----- THE DATA

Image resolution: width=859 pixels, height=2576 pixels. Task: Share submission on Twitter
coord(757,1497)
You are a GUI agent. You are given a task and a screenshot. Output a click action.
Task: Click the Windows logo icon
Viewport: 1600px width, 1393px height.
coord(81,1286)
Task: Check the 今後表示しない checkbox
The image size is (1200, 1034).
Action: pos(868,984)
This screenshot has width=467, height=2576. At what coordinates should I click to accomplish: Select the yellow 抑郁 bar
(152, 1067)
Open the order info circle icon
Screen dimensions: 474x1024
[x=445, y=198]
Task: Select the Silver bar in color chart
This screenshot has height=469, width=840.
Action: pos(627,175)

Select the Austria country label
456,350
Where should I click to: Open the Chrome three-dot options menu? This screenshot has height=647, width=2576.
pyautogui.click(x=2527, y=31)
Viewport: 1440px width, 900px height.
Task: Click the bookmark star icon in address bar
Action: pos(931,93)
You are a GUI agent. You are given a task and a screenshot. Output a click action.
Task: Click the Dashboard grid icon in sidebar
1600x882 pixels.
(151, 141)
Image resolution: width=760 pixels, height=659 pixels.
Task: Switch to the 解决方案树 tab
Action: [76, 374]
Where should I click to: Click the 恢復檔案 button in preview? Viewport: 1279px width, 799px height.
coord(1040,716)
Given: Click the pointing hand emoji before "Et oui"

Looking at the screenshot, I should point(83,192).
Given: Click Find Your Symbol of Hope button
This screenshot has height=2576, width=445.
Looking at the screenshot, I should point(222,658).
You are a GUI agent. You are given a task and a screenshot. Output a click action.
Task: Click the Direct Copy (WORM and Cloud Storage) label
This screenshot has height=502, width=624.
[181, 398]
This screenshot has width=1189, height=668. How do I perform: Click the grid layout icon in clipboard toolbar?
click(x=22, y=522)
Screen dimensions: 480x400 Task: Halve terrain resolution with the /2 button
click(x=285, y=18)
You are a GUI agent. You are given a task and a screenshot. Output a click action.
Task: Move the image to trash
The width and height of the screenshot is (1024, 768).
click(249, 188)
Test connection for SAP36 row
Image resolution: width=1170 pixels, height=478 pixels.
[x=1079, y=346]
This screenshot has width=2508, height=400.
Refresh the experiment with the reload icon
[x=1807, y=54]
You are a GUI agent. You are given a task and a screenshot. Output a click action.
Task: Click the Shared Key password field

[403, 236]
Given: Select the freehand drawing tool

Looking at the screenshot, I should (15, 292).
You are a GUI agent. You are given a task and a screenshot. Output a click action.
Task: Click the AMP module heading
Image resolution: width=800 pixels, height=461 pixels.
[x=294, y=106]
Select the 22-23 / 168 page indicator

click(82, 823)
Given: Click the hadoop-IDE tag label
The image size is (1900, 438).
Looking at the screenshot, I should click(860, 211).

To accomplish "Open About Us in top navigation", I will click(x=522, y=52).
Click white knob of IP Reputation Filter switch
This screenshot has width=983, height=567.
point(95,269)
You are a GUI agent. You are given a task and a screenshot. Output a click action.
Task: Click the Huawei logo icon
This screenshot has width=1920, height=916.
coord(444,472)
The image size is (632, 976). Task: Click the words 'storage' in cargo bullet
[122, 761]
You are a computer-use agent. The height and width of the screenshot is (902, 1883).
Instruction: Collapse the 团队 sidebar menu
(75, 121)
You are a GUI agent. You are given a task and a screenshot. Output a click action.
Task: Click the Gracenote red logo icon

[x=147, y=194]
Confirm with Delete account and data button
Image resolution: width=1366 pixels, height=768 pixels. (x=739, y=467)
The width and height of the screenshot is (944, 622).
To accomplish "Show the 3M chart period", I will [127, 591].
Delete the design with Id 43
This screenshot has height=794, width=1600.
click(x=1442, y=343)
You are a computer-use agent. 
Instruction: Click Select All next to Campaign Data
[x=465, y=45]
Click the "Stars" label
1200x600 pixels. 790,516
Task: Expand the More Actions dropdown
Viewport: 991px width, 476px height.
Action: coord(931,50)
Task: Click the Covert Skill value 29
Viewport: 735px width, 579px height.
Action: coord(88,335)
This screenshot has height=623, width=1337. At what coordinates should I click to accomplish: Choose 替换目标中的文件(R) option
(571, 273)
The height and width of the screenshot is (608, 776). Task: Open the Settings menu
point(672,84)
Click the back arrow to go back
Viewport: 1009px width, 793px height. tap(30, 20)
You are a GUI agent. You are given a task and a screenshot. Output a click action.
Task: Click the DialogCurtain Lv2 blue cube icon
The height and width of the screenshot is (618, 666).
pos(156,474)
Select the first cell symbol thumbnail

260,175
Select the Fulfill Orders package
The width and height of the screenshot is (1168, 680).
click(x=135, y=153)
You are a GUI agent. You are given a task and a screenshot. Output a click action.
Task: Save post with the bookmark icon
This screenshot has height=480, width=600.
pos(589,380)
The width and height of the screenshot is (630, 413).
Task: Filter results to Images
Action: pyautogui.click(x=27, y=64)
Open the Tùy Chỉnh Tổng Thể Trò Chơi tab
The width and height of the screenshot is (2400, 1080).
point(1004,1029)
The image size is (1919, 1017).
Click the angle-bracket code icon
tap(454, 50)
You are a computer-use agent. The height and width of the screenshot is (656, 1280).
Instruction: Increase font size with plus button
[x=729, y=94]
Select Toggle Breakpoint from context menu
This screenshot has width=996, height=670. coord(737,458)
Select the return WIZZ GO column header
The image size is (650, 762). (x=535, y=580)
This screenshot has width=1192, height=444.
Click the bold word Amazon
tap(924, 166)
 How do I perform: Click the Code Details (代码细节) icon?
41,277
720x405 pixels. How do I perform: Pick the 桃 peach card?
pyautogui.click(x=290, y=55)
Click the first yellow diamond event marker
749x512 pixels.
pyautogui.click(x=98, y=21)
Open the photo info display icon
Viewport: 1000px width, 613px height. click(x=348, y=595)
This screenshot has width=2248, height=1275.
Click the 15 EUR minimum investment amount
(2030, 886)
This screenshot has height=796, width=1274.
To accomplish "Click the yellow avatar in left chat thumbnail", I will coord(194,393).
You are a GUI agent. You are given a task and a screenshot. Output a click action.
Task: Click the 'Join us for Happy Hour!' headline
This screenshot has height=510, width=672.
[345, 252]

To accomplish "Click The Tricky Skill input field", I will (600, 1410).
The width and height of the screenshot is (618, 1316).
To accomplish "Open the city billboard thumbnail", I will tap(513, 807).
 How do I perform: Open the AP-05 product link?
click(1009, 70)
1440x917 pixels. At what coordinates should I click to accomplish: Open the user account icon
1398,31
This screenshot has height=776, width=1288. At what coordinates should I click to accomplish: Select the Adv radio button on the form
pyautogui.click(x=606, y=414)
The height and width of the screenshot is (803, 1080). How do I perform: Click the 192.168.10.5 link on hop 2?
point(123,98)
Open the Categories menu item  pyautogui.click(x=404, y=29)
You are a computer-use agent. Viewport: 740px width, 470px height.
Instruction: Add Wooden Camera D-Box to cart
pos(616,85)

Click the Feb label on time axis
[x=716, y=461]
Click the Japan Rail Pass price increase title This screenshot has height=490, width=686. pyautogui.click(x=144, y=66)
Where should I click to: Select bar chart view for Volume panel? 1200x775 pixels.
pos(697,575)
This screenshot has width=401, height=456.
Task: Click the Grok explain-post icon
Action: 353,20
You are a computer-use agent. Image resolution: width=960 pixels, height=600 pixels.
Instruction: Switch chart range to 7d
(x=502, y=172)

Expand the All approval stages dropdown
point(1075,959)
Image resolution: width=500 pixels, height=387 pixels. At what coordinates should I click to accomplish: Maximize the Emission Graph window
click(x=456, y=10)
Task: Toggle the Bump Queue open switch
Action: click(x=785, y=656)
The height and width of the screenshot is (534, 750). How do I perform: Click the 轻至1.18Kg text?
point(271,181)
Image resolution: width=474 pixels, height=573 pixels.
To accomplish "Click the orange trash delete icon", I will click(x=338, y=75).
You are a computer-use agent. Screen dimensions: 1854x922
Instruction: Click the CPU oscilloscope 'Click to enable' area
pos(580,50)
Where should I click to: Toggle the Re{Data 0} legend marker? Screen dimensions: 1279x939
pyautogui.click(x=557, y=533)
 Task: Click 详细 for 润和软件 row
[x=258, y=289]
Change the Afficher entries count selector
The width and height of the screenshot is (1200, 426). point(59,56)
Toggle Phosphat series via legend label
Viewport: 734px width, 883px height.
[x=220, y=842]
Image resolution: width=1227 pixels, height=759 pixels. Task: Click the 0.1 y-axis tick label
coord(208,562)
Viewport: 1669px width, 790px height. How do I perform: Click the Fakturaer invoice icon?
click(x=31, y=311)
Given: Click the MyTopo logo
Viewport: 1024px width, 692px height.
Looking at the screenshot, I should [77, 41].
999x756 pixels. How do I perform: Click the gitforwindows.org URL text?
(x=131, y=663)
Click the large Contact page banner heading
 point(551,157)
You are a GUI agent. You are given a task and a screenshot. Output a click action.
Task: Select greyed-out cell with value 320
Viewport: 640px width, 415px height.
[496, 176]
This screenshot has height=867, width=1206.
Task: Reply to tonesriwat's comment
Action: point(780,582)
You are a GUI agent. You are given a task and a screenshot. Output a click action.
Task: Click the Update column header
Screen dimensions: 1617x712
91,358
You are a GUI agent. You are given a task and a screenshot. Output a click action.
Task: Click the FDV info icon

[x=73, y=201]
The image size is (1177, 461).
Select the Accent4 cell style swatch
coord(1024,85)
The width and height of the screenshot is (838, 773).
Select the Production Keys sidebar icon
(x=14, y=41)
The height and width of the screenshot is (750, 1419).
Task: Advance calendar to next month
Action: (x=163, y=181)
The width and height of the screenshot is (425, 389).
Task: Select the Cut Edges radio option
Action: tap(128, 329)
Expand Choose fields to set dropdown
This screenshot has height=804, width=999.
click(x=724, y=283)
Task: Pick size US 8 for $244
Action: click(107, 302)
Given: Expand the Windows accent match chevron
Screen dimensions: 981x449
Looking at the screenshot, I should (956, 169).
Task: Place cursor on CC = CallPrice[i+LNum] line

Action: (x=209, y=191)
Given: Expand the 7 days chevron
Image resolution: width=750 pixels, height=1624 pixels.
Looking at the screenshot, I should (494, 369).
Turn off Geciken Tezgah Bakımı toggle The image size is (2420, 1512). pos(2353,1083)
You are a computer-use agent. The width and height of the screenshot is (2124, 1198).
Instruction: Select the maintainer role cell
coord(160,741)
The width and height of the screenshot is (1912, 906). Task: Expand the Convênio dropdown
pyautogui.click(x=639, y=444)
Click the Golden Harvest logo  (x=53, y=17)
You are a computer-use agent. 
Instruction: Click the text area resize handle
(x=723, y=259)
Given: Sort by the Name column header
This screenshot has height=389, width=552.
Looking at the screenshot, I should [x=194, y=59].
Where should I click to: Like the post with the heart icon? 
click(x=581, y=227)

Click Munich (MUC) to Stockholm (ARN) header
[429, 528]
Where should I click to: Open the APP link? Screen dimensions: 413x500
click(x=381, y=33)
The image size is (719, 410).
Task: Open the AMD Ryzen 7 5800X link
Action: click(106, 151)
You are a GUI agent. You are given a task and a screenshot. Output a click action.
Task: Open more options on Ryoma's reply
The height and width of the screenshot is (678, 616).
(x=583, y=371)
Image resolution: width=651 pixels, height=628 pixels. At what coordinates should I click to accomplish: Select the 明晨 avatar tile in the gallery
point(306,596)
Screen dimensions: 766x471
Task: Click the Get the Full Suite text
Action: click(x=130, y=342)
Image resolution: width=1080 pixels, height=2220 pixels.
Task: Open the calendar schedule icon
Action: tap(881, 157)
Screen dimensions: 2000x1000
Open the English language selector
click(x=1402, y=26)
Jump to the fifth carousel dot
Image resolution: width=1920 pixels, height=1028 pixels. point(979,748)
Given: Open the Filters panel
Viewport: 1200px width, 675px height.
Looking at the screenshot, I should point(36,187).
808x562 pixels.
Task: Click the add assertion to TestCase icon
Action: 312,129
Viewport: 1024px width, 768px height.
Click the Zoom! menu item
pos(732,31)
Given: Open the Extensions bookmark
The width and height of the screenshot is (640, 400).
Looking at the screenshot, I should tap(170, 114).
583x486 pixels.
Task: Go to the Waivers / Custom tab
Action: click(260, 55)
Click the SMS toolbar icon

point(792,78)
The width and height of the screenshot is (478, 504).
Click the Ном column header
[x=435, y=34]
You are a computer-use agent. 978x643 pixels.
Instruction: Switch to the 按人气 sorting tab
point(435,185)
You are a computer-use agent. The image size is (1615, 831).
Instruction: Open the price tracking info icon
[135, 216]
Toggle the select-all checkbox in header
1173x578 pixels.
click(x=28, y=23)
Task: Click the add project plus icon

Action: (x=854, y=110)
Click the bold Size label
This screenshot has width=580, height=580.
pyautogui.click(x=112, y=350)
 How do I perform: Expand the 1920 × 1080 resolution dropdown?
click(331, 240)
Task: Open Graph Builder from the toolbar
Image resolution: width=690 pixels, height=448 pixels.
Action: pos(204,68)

----------

● **DIRECTIONS**
Which lines above run from the one containing "Where should I click to: Toggle" to the one containing "The width and height of the screenshot is (838, 773)."? Give them again exactly, both ends included.

● **WRITTEN SOLUTION**
Where should I click to: Toggle the Re{Data 0} legend marker? Screen dimensions: 1279x939
pyautogui.click(x=557, y=533)
 Task: Click 详细 for 润和软件 row
[x=258, y=289]
Change the Afficher entries count selector
The width and height of the screenshot is (1200, 426). point(59,56)
Toggle Phosphat series via legend label
Viewport: 734px width, 883px height.
[x=220, y=842]
Image resolution: width=1227 pixels, height=759 pixels. Task: Click the 0.1 y-axis tick label
coord(208,562)
Viewport: 1669px width, 790px height. How do I perform: Click the Fakturaer invoice icon?
click(x=31, y=311)
Given: Click the MyTopo logo
Viewport: 1024px width, 692px height.
Looking at the screenshot, I should [77, 41].
999x756 pixels. How do I perform: Click the gitforwindows.org URL text?
(x=131, y=663)
Click the large Contact page banner heading
 point(551,157)
You are a GUI agent. You are given a task and a screenshot. Output a click action.
Task: Select greyed-out cell with value 320
Viewport: 640px width, 415px height.
[496, 176]
This screenshot has height=867, width=1206.
Task: Reply to tonesriwat's comment
Action: point(780,582)
You are a GUI agent. You are given a task and a screenshot. Output a click action.
Task: Click the Update column header
Screen dimensions: 1617x712
91,358
You are a GUI agent. You are given a task and a screenshot. Output a click action.
Task: Click the FDV info icon

[x=73, y=201]
The image size is (1177, 461).
Select the Accent4 cell style swatch
coord(1024,85)
The width and height of the screenshot is (838, 773).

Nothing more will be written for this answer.